• **AIM**
Rewrite the records below, replacing "computer-use agent" with "screen assistant" and leaving everything else unchanged. Omit the pictures from your answer.

• **DATASET EXTRACT**
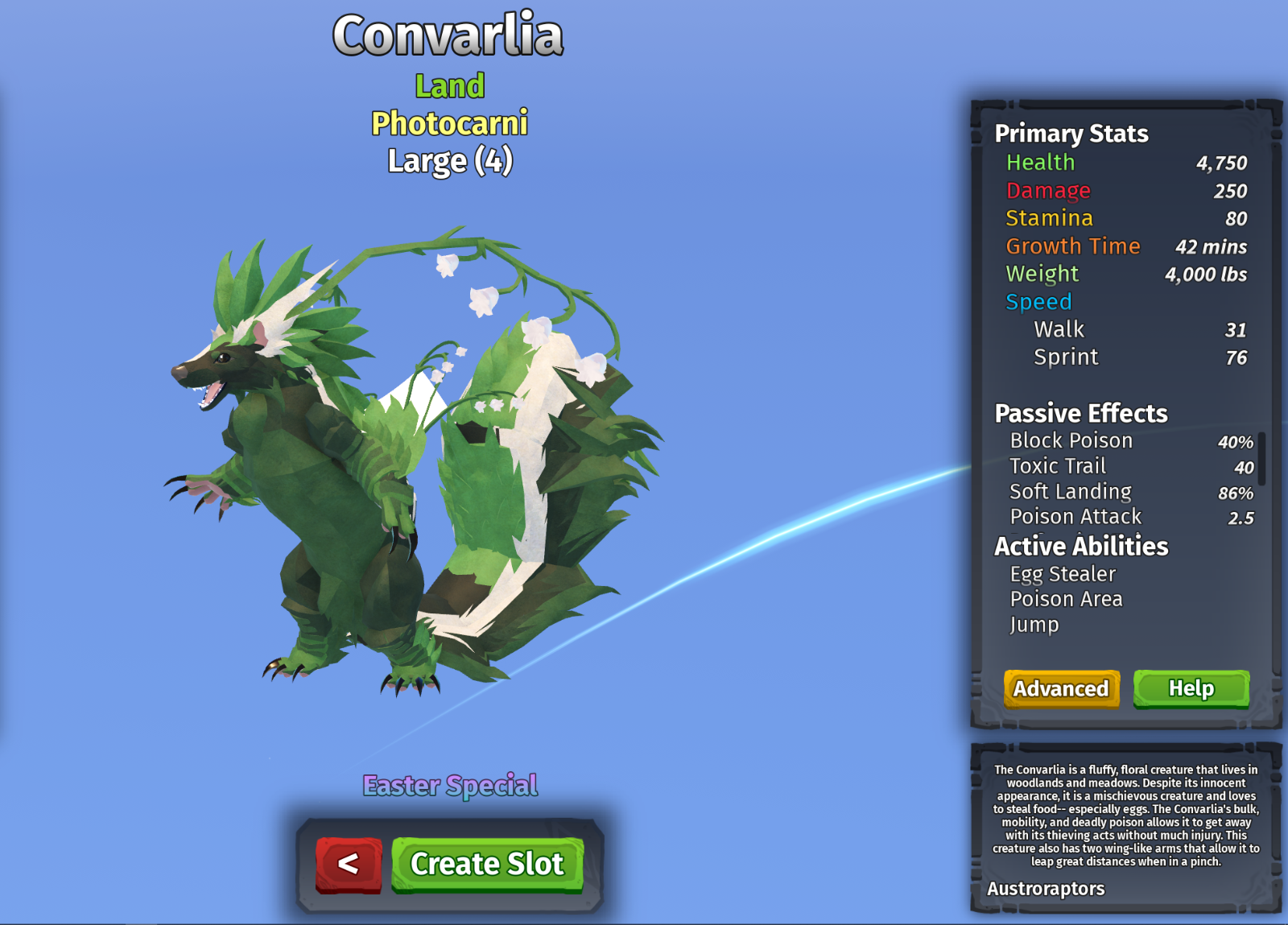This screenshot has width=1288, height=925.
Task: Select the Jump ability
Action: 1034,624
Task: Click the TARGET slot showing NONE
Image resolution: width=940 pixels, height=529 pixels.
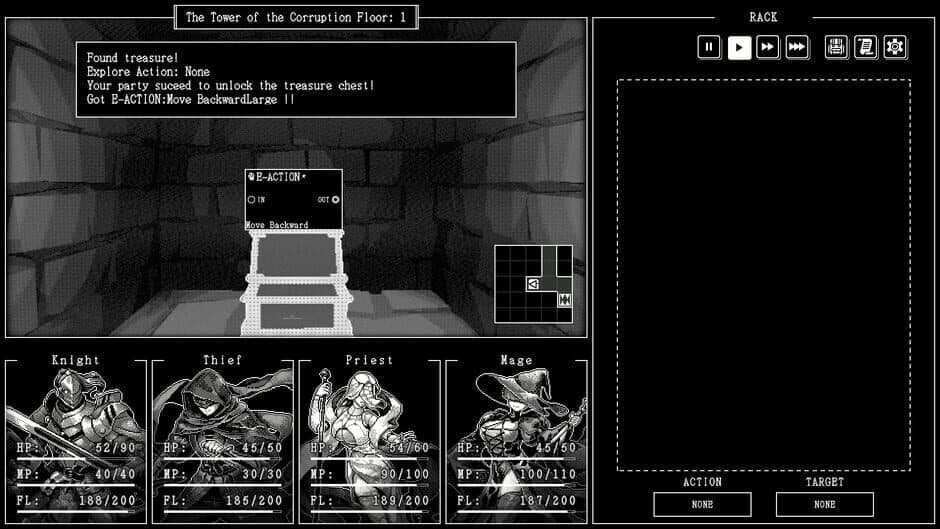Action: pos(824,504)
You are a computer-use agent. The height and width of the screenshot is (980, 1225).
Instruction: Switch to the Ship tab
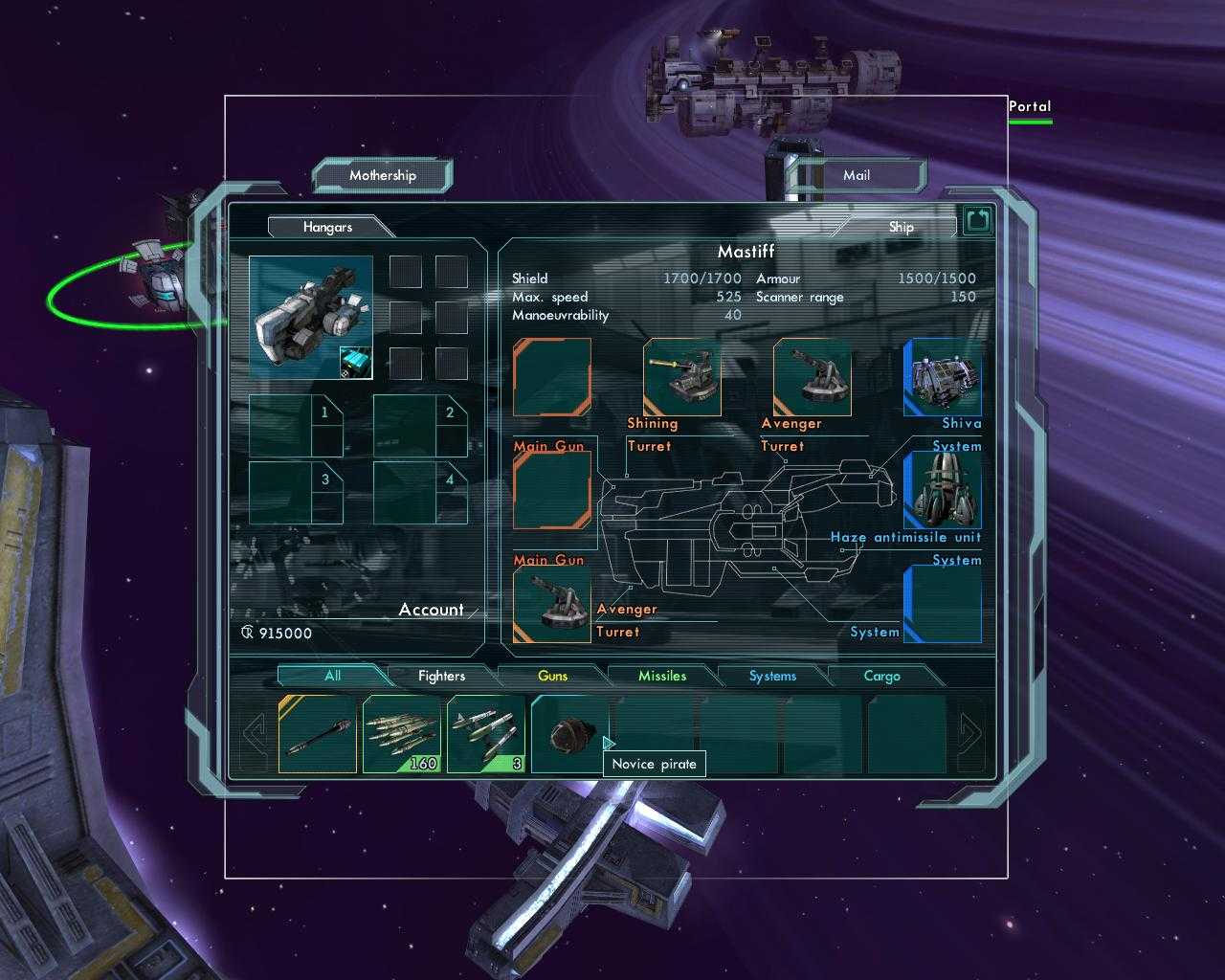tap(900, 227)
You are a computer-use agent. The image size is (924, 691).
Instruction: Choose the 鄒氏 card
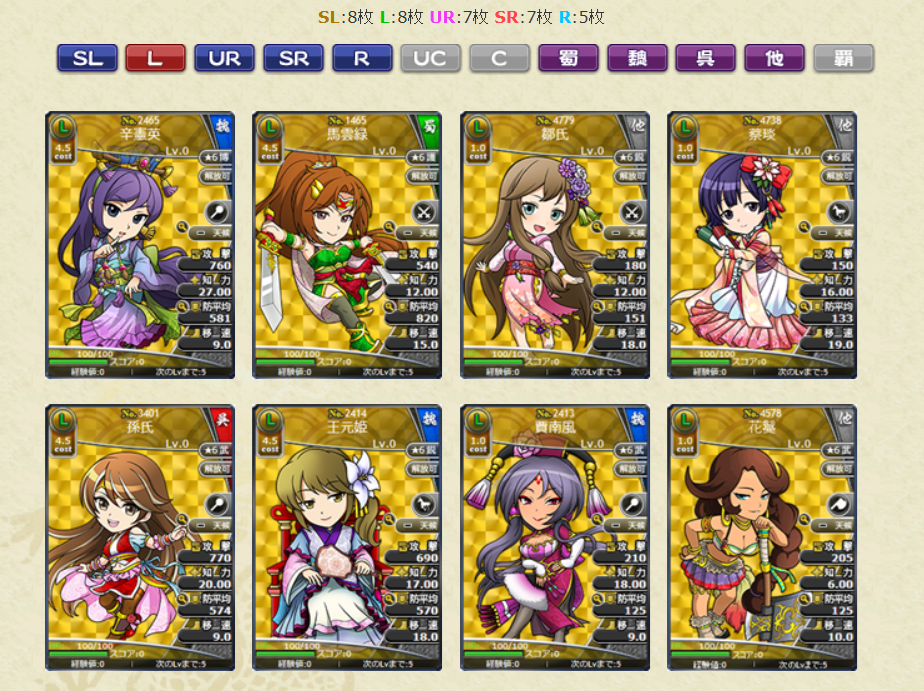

• **SOLUTION FOR THIS TASK**
This screenshot has width=1288, height=925.
Task: Select the Jump ability
Action: 1034,624
Task: Click the TARGET slot showing NONE
Image resolution: width=940 pixels, height=529 pixels.
Action: pos(824,504)
You are a screen assistant. The height and width of the screenshot is (980, 1225).
Instruction: Switch to the Ship tab
tap(900, 227)
You are a screen assistant. The image size is (924, 691).
Instruction: Choose the 鄒氏 card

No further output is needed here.